▶ **ENTRIES PROVIDED**:
------------------------------------------------------------

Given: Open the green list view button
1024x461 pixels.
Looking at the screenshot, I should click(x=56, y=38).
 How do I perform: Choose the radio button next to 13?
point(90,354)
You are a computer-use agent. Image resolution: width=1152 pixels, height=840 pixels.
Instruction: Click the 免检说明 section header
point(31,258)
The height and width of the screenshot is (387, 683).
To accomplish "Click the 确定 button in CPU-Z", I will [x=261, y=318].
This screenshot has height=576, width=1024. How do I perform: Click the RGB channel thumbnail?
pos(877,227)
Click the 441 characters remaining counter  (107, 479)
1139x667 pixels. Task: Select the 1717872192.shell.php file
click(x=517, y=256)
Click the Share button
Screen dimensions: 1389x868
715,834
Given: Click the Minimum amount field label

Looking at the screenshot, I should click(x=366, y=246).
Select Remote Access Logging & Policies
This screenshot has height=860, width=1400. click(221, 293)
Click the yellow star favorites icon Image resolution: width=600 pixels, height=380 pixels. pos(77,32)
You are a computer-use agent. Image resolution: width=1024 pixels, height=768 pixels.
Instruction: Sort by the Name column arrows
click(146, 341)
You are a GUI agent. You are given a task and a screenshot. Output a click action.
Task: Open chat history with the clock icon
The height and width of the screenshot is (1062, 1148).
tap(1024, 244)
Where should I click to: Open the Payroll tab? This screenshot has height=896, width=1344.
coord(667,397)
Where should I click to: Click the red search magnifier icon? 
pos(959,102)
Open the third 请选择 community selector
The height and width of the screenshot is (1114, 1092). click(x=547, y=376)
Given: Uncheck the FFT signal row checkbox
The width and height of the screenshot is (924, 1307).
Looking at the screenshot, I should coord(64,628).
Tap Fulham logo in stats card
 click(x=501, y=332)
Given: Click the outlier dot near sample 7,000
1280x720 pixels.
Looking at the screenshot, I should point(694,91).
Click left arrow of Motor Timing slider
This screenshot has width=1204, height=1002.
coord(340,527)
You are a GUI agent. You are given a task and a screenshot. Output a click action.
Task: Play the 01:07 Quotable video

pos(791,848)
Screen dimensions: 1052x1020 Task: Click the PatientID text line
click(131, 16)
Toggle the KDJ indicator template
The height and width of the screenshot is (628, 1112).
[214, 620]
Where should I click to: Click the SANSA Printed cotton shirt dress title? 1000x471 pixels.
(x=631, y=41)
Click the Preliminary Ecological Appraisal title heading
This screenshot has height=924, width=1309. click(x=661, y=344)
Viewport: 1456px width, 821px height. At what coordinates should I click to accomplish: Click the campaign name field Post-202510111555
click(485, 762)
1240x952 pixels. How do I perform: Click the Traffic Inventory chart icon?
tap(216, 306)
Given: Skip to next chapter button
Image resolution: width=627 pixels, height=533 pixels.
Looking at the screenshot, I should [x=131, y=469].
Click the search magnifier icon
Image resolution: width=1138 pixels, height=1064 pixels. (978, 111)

------------------------------------------------------------

▶ **YOUR GOAL**: Return word for word the lines above from the line with "Instruction: Click the 免检说明 section header" to the line with "Click the 441", including both and leaving out all others.

▶ **TASK OUTPUT**:
Instruction: Click the 免检说明 section header
point(31,258)
The height and width of the screenshot is (387, 683).
To accomplish "Click the 确定 button in CPU-Z", I will [x=261, y=318].
This screenshot has height=576, width=1024. How do I perform: Click the RGB channel thumbnail?
pos(877,227)
Click the 441 characters remaining counter  (107, 479)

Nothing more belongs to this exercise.